** Start Passage provided **

Trio achieves Eagle Scout status

Eagle Scouts Connor Duncanson, left, Justin Morreale and Jacob Morse stand together following their Feb. 14 board of review. Courtesy photo

Despite the odds, three Boy Scouts from the same patrol in Troop 583 in Castaic all succeeded in attaining the high rank of Eagle Scout together last month.

Four percent of boys in any Scout troop reach the rank of Eagle, said Jeff Morreale, patrol advisor and father to one of the three boys, Justin. While the troop regularly has Eagle projects held throughout the year, having them all within a short time span and from the same patrol is not common, he said.

“In our troop, I don’t think it’s ever happened,” he said. “And that’s the whole patrol right there. They stuck it out and stuck together, and they earned it all in the same night.”

Justin Morreale, Jacob Morse and Connor Duncanson make up the Flaming Tacos patrol in their troop. Each boy reached the point of progression in the youth program where they needed to complete a community service project, or Eagle project, in order to get that much closer to the rank.

Their respective projects began in August, when Duncanson rebuilt the sports field complex at LARC Ranch. Morse rebuilt and replaced the outdoor area of the outdoor nature center and children education center at Vasquez Rocks in September, and Morreale tore out and replaced the deteriorated fencing at Valley Trails Ranch in Castaic in October.

** End Passage provided **
** Start Extracted information **

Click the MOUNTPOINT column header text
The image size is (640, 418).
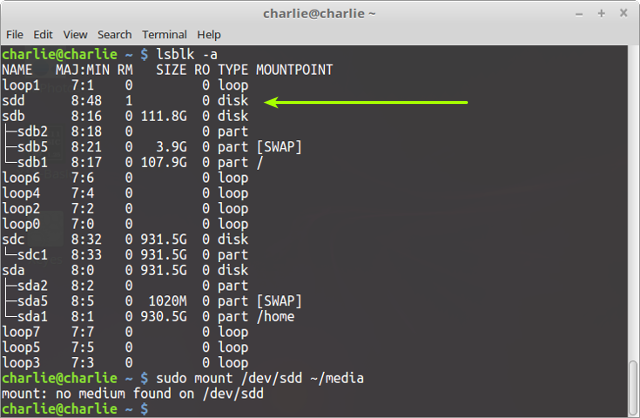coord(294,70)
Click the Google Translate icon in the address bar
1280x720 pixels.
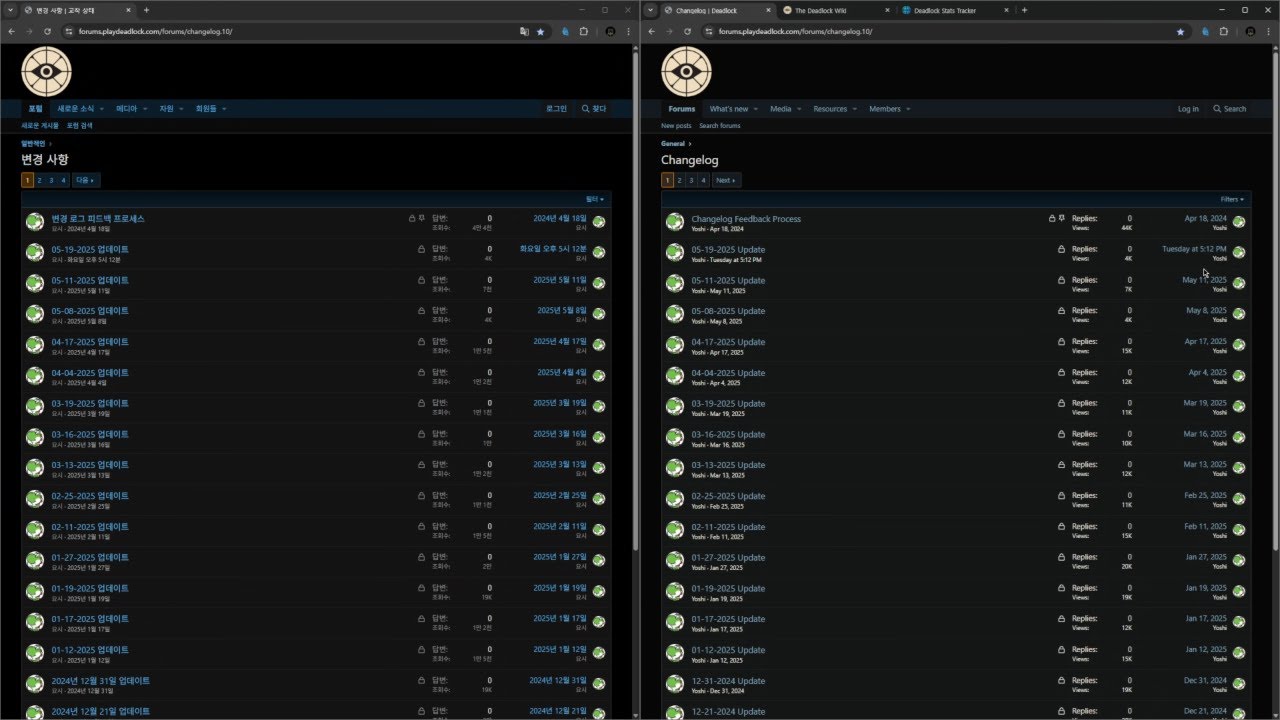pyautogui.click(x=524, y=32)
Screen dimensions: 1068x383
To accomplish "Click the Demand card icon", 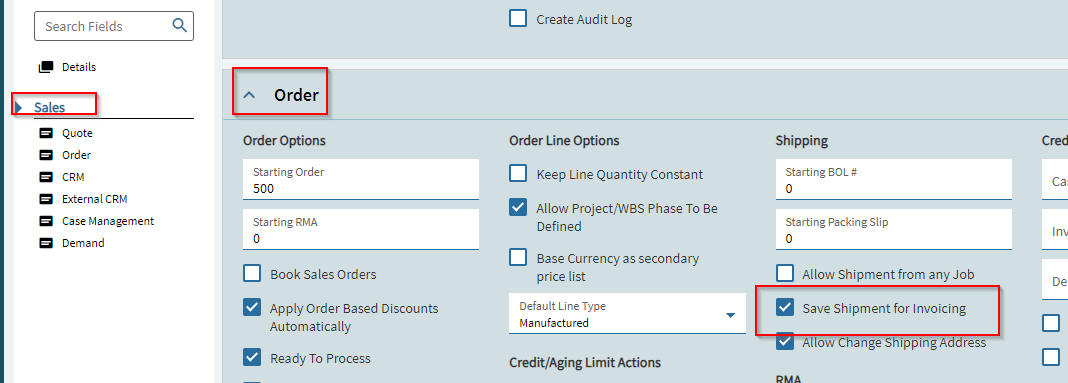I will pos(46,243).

** End Extracted information **
** Start Extracted information **

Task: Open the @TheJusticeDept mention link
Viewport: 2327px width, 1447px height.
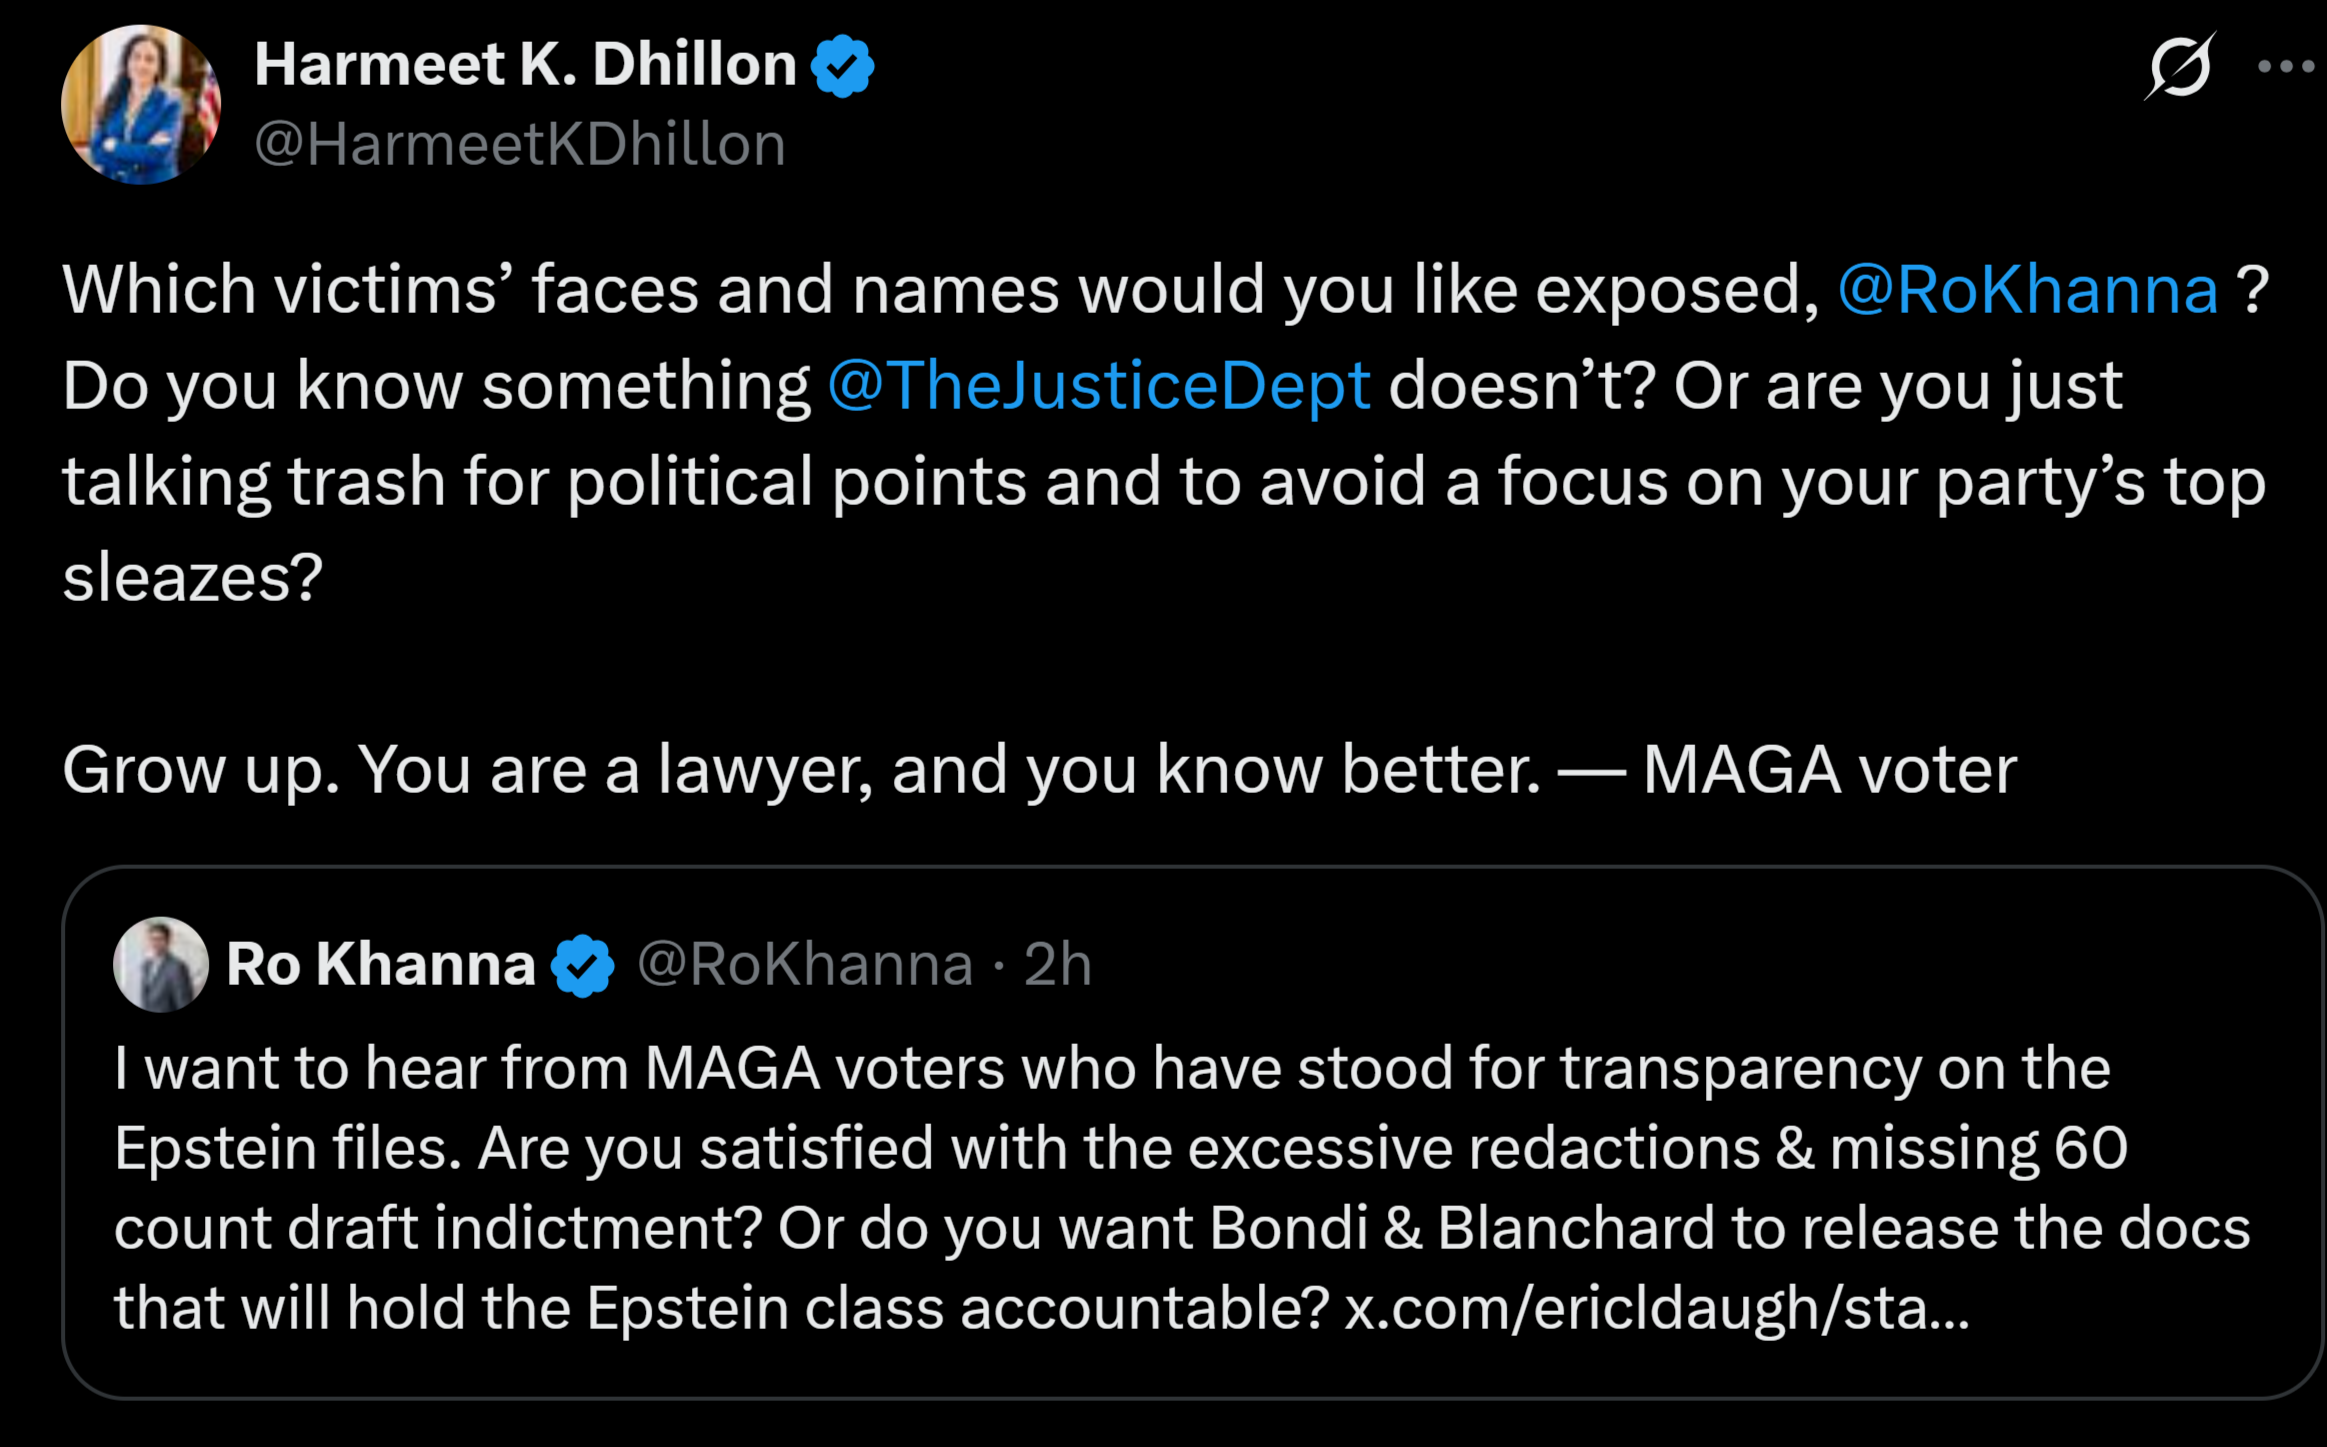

** End Extracted information **
** Start Extracted information **

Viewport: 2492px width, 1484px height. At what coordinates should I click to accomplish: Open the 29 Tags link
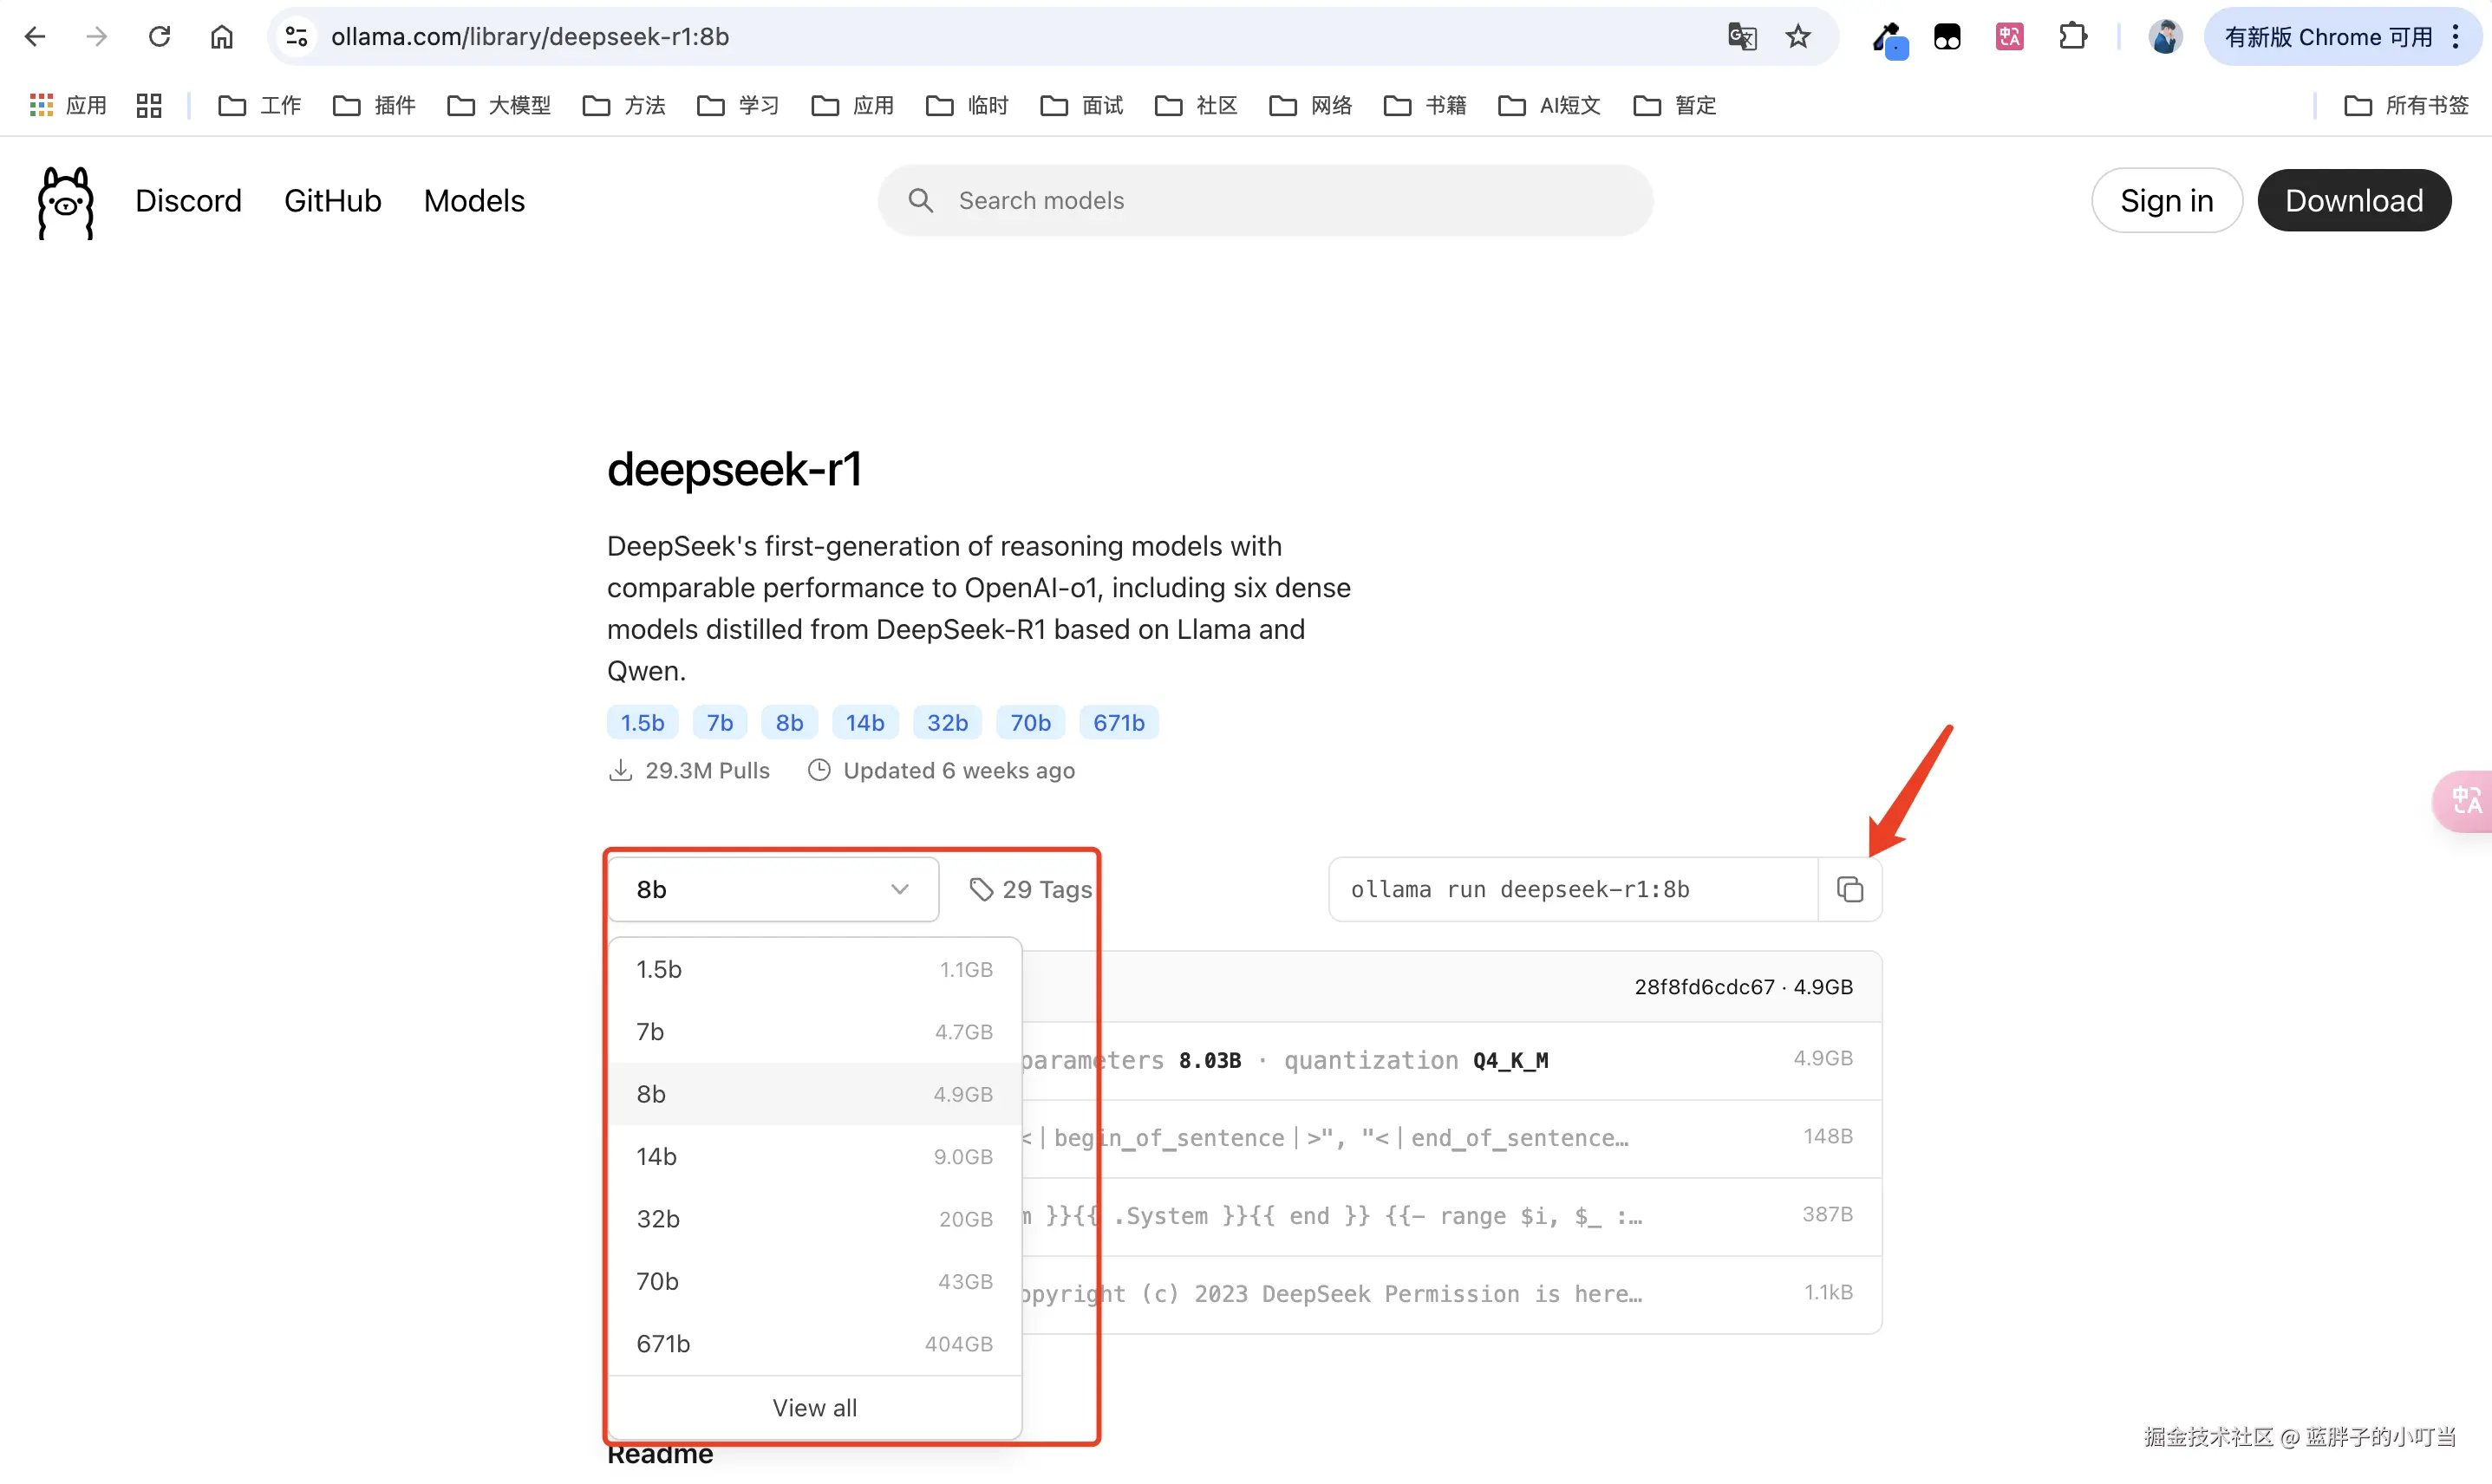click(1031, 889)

** End Extracted information **

Tasks to carry out:
**A)** Translate this sentence from the Eagle Scout article into Spanish: "Justin Morreale, Jacob Morse and Connor Duncanson make up the Flaming Tacos patrol in their troop."
**B)** From the Eagle Scout article, return word for word the part that opens with the words containing "Eagle Scouts Connor" and closes with "common, he said.".

Task responses:
**A)** Justin Morreale, Jacob Morse y Connor Duncanson forman la patrulla Flaming Tacos de su tropa.

**B)**
Eagle Scouts Connor Duncanson, left, Justin Morreale and Jacob Morse stand together following their Feb. 14 board of review. Courtesy photo

Despite the odds, three Boy Scouts from the same patrol in Troop 583 in Castaic all succeeded in attaining the high rank of Eagle Scout together last month.

Four percent of boys in any Scout troop reach the rank of Eagle, said Jeff Morreale, patrol advisor and father to one of the three boys, Justin. While the troop regularly has Eagle projects held throughout the year, having them all within a short time span and from the same patrol is not common, he said.